Begin with the first line below and retype each line exactly through the line containing "Apple Watch 上的健康功能 (745, 2378)". Any pictures are to be left out.
[[ Task data open ]]
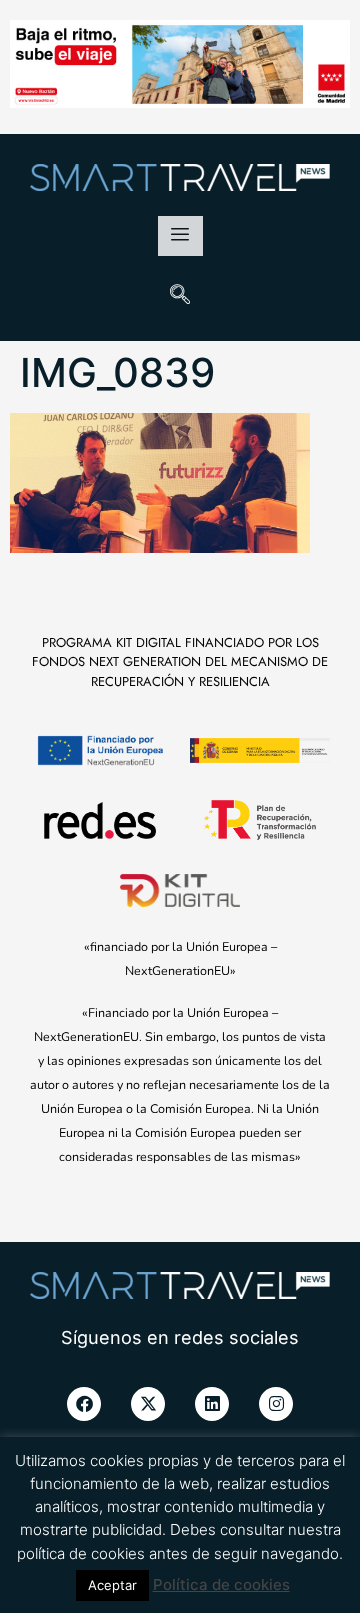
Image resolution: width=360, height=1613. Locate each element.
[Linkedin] (212, 1404)
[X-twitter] (148, 1404)
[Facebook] (84, 1404)
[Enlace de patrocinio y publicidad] (180, 67)
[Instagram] (276, 1404)
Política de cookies (221, 1584)
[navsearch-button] (180, 296)
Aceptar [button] (112, 1585)
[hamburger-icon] (180, 236)
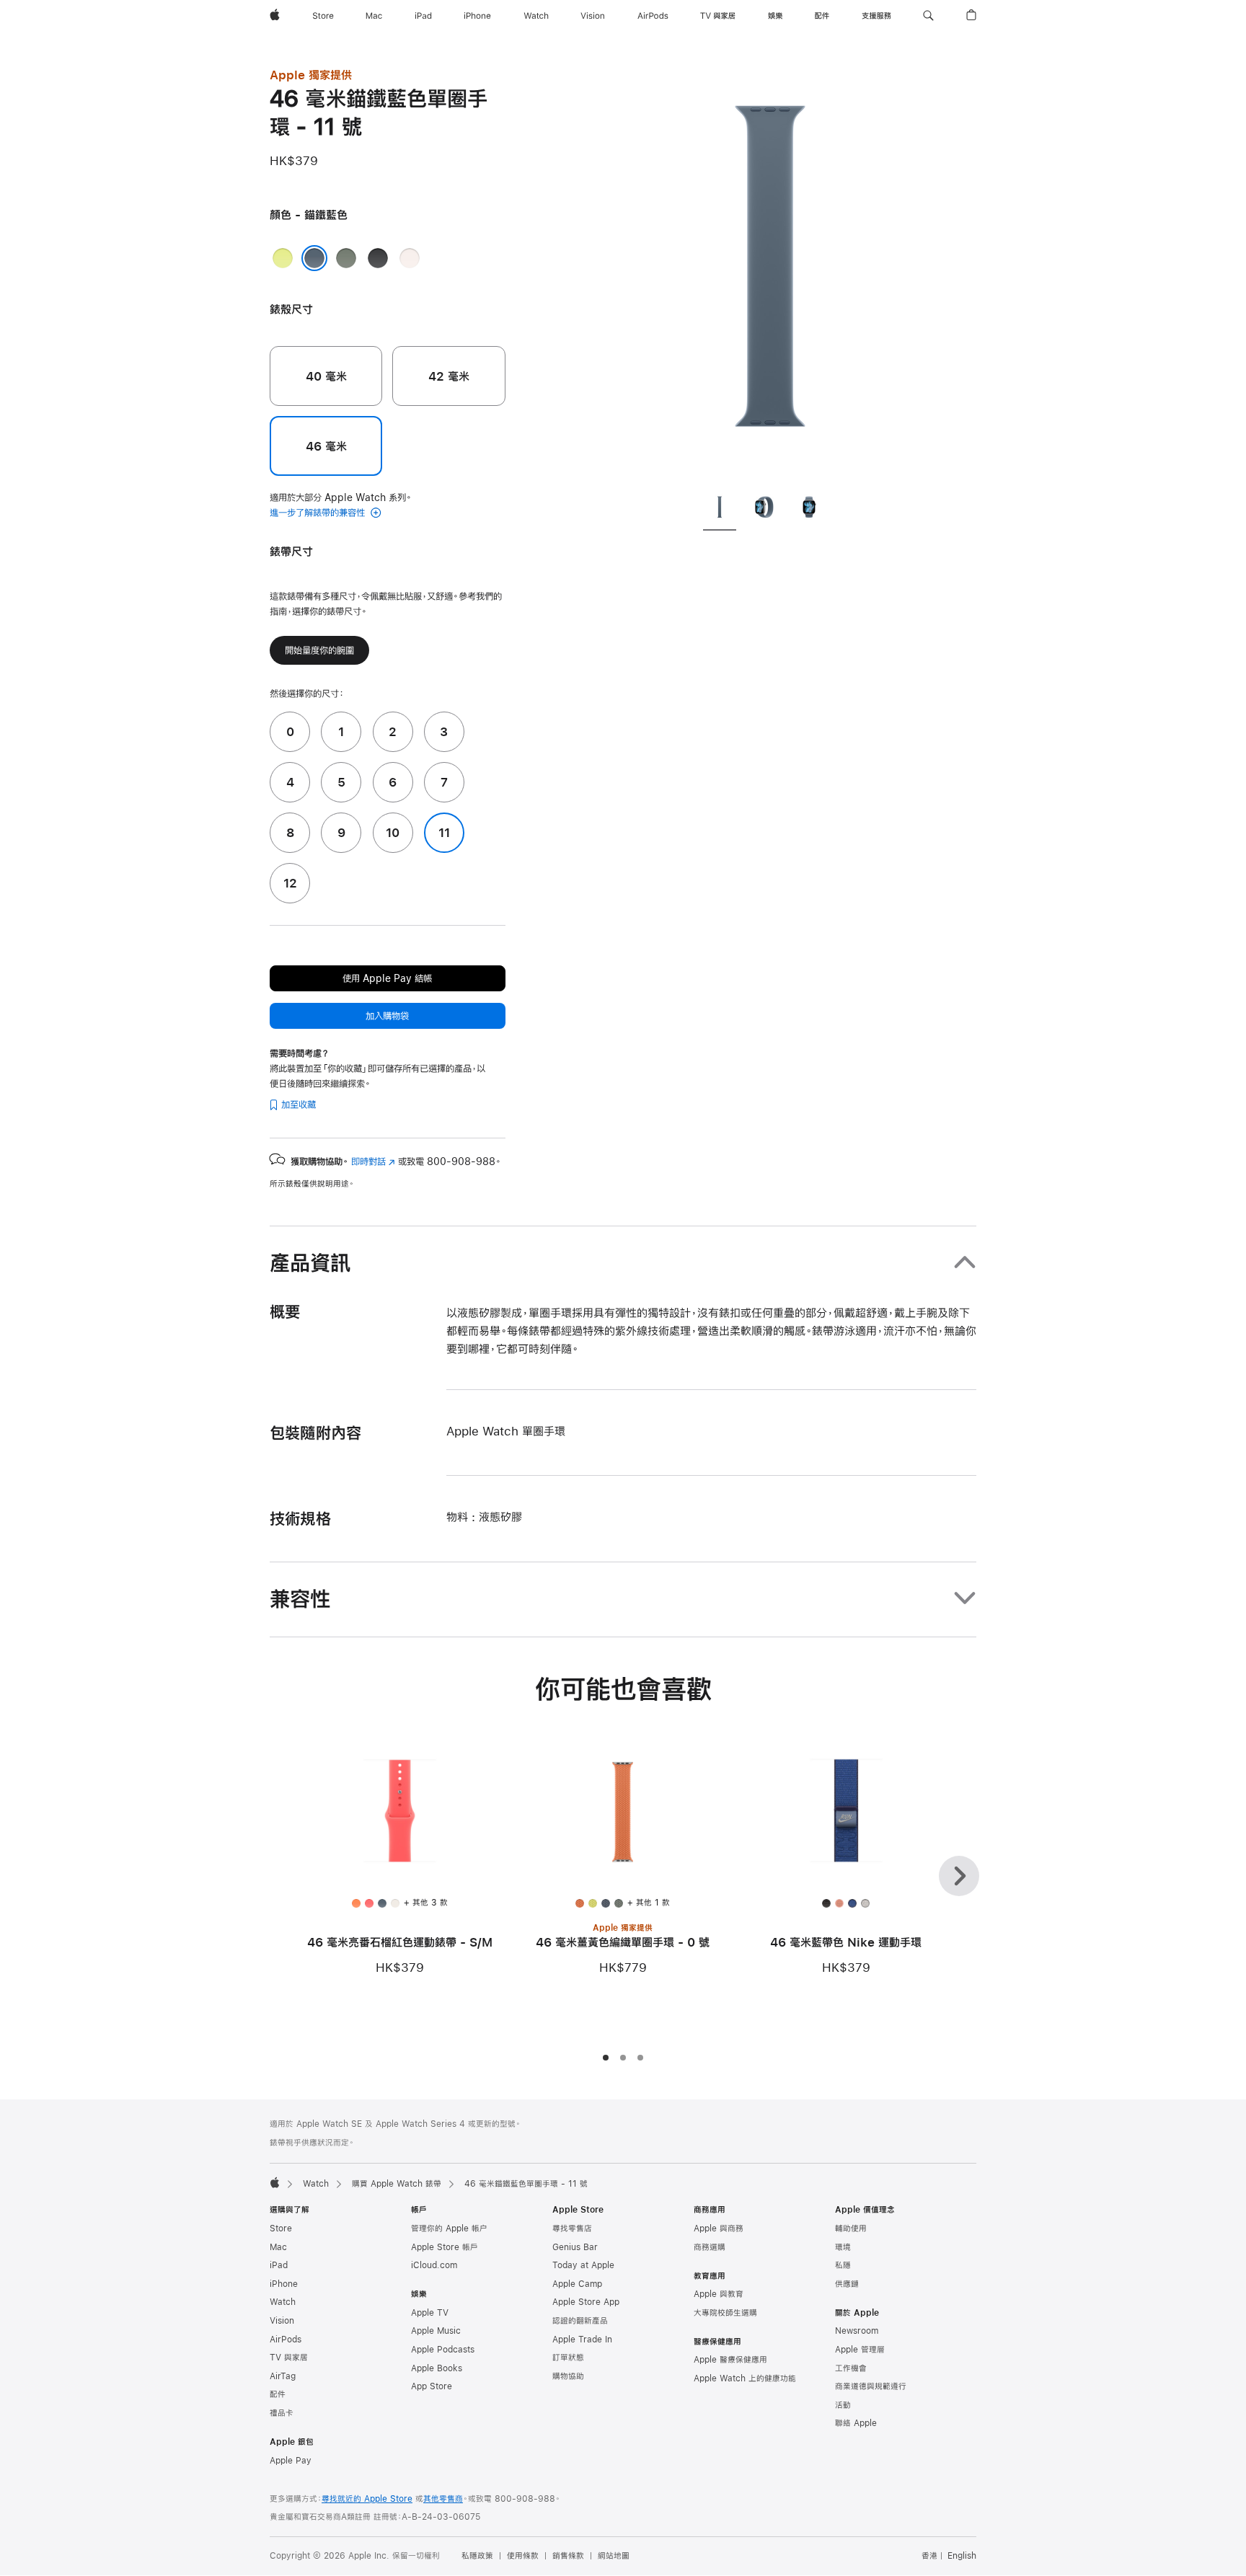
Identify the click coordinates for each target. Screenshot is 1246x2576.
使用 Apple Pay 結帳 (387, 978)
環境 (843, 2247)
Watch (316, 2183)
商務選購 (709, 2247)
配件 (278, 2394)
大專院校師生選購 (725, 2313)
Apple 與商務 (718, 2228)
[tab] (719, 509)
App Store (431, 2386)
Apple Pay (291, 2460)
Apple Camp (577, 2284)
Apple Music (436, 2331)
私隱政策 (477, 2555)
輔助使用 (851, 2228)
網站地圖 (613, 2555)
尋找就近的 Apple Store (367, 2499)
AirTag (283, 2376)
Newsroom (856, 2331)
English (961, 2555)
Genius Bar (575, 2247)
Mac (278, 2247)
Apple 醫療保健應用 (730, 2359)
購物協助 (568, 2376)
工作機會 (851, 2368)
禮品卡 (281, 2413)
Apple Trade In (582, 2339)
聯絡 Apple (856, 2423)
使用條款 (523, 2555)
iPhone (284, 2284)
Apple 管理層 (860, 2349)
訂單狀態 (568, 2357)
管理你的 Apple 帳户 (449, 2228)
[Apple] (275, 2182)
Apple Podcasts (442, 2349)
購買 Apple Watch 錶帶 (396, 2183)
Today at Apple (583, 2265)
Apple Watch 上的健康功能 (745, 2378)
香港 (929, 2555)
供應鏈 (847, 2284)
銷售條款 (568, 2555)
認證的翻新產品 (580, 2320)
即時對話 (373, 1161)
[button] (928, 16)
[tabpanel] (770, 274)
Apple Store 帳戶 (444, 2247)
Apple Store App (585, 2302)
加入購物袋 (387, 1016)
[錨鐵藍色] (314, 258)
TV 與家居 (289, 2357)
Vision (282, 2320)
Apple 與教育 (718, 2294)
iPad (279, 2265)
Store (281, 2228)
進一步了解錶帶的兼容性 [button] (319, 513)
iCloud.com (434, 2265)
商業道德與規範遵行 (870, 2386)
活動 (843, 2405)
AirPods (285, 2339)
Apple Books (436, 2368)
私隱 (843, 2265)
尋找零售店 (572, 2228)
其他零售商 (443, 2499)
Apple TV (430, 2313)
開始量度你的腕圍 (319, 650)
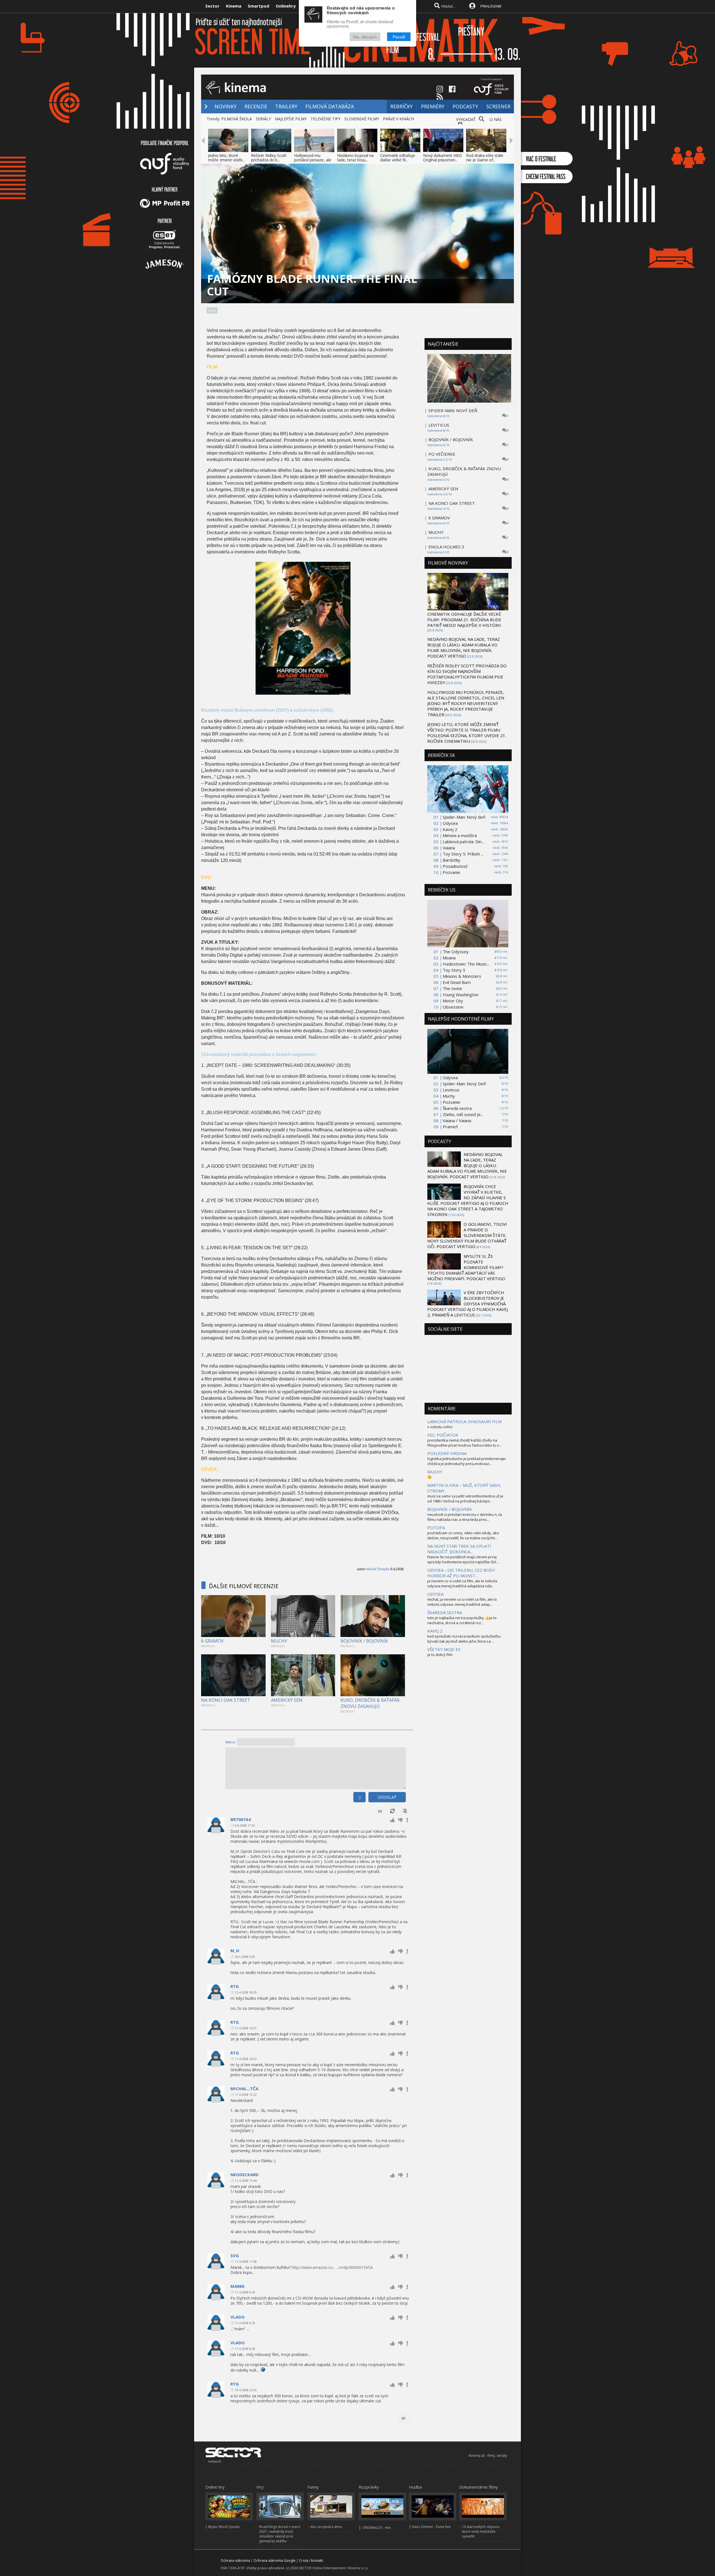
[[ Task data closed ]]
> [Output of the task]
Image resolution: width=360, height=1613. Locate each element.
[Linkedin] (212, 1404)
[X-twitter] (148, 1404)
[Facebook] (84, 1404)
[Enlace de patrocinio y publicidad] (180, 67)
[Instagram] (276, 1404)
Política de cookies (221, 1584)
[navsearch-button] (180, 296)
Aceptar [button] (112, 1585)
[hamburger-icon] (180, 236)
Identify the click coordinates for each target. Screenshot is 1246x2576.
使用 Apple Pay 結帳 (387, 978)
環境 (843, 2247)
Watch (316, 2183)
商務選購 (709, 2247)
配件 (278, 2394)
大專院校師生選購 (725, 2313)
Apple 與商務 (718, 2228)
[tab] (719, 509)
App Store (431, 2386)
Apple Pay (291, 2460)
Apple Camp (577, 2284)
Apple Music (436, 2331)
私隱政策 (477, 2555)
輔助使用 (851, 2228)
網站地圖 (613, 2555)
尋找就近的 Apple Store (367, 2499)
AirTag (283, 2376)
Newsroom (856, 2331)
English (961, 2555)
Genius Bar (575, 2247)
Mac (278, 2247)
Apple 醫療保健應用 (730, 2359)
購物協助 (568, 2376)
工作機會 (851, 2368)
禮品卡 (281, 2413)
Apple Trade In (582, 2339)
聯絡 Apple (856, 2423)
使用條款 (523, 2555)
iPhone (284, 2284)
Apple 管理層 (860, 2349)
訂單狀態 (568, 2357)
管理你的 Apple 帳户 (449, 2228)
[Apple] (275, 2182)
Apple Podcasts (442, 2349)
購買 Apple Watch 錶帶 (396, 2183)
Today at Apple (583, 2265)
Apple Watch 上的健康功能 (745, 2378)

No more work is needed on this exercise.